For the last few days the cows grazed in front of the family cemetery. This was a thick stand of bermudagrass with cowpeas, millet and a few other things mixed in. There was also a mowed path to the cemetery gate. In fact, it looked like this about 6 weeks ago:
One of our goals in using cattle for rotational grazing is to cover, protect and feed the soil with litter. This keeps the soil cooler and traps more moisture than just bare ground. Where is the litter going to come from in the foreground? It ain’t. I mean, you would think some portion of the grass clippings would stick around and blanket the ground but there just isn’t enough mass…the soil biota eat through it too quickly.
So the cows grazed it. Here’s what the mowed area looks like now:
Not much for litter covering the soil. The cows ate it right down to the nubbins…horses would have eaten it to dirt. But the rest of the pasture looks pretty good.
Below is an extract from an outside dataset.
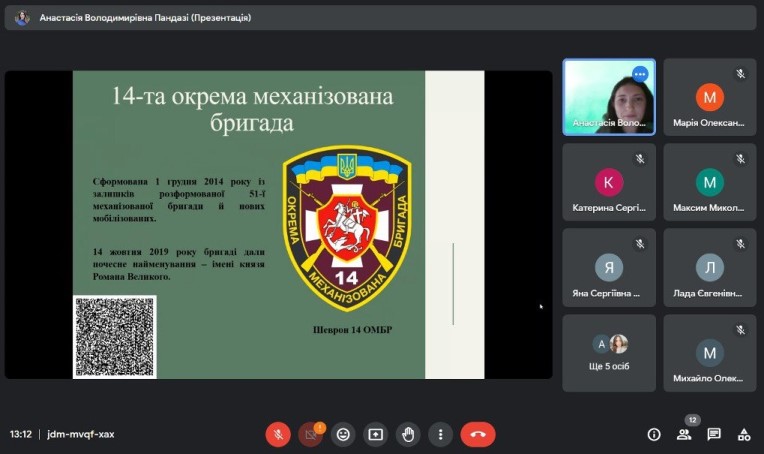The height and width of the screenshot is (454, 764).
Task: Turn on the camera in the call bar
Action: point(311,434)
We had them packed in pretty tightly and we got good trampling and manure coverage.
Again, there is very little left where the pasture had been mowed (a necessity for cemetery access). That area will be a little slower to recover. I expect the trampled grass to come back quickly…in time for fall grazing. Hopefully we’ll get to graze it twice more this year.
Most of the neighbor’s pastures look like the foreground in this picture…except they also have clumps of weeds. If they don’t they have been mowed. From the road they look OK just like this picture looks OK. It’s only when you go in close to investigate that you realize how damaging it is. Hot, baked, dead earth is not conducive to future grass crops.